Despite himself, Martin flushes. “Oh? Oh, I mean—I mean, good.”

Jon hums. “Good,” he echoes. “I am sorry. About…before.”

Martin shrugs. He’s not going to pretend it doesn’t _matter_ , but it’s in the past now. “You’re not like that anymore. You haven’t been for a while.”

“Still, I shouldn’t have—”

“ _Jon_ ,” Martin says. “I’m an adult, I can decide when to forgive people on my own. You’re different. I didn’t like you very much, before, but I do now. I certainly didn’t write horrible poetry about _that_ you.”

Of all the reactions Martin would have pictured, he hadn’t expected the skin over Jon’s cheeks to darken.
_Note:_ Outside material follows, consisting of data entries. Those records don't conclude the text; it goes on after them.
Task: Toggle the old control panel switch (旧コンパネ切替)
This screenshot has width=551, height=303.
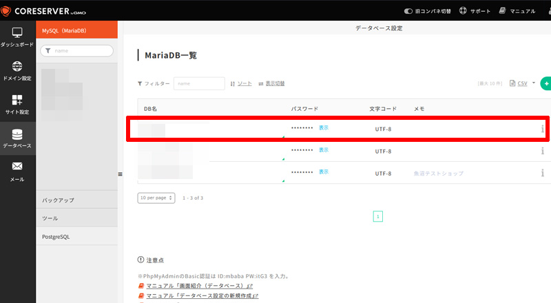Action: click(426, 12)
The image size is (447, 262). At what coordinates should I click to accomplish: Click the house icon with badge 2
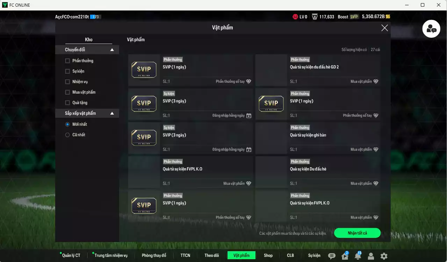point(345,256)
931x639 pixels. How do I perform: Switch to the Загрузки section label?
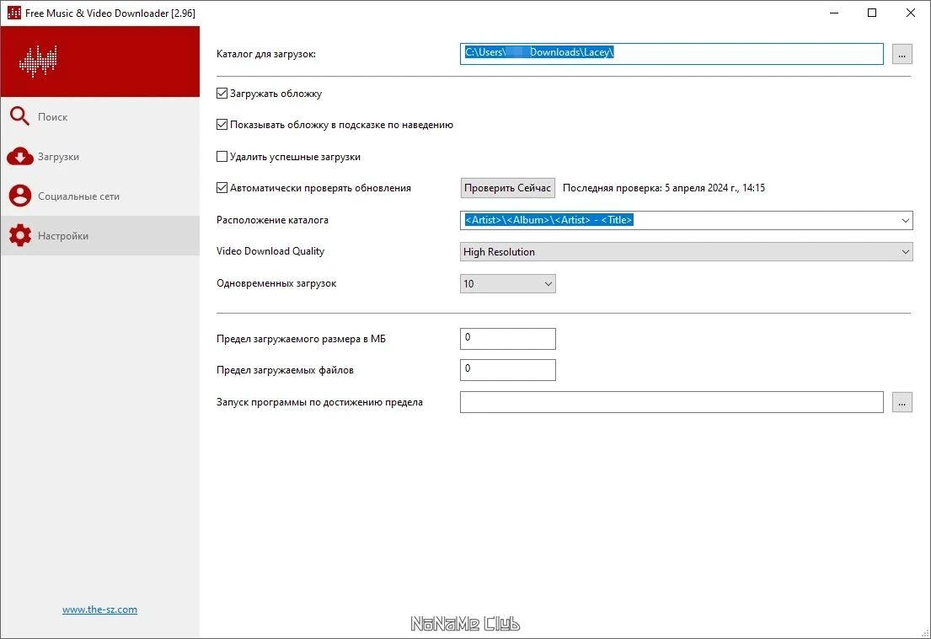[58, 157]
Martin doesn’t want to call it a blush, but…a horse is a horse. He doesn’t say anything, afraid of scaring it off. Jon looks like he’s about to wilt under the attention.
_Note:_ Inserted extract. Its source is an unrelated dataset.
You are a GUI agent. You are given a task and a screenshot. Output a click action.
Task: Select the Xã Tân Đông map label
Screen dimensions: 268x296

After a while, Jon clears his throat. “It wasn’t bad, you know.”

“What’s that?”

“The poetry,” Jon clarifies. “I, um…I liked it.”

And this is _mortifying_ , but— “I have more. Maybe.”

Jon’s eyebrows shoot up. “More? About _me_?”

“It’s not like there’s much else to do in here, outside of working hours,” Martin says, trying to sound casual. “And you’re kind of around a lot. It’s fair, I think.”

“Would you show me?”

It’s the look in Jon’s eyes that does him in. Martin doesn’t think he could say no if he tried. If Jon keeps looking at him like _that_ , he’ll do just about anything.

**Author's Note:**

> thank u everyone for reading! I'm sorry for posting 3 times in one month, I promise I'm actually taking a break for real now. the next thing I have planned is very intensive and will take me a while to complete and also I have online classes to juggle in the mean time bc I'm trying to graduate this may so. see u when I see u!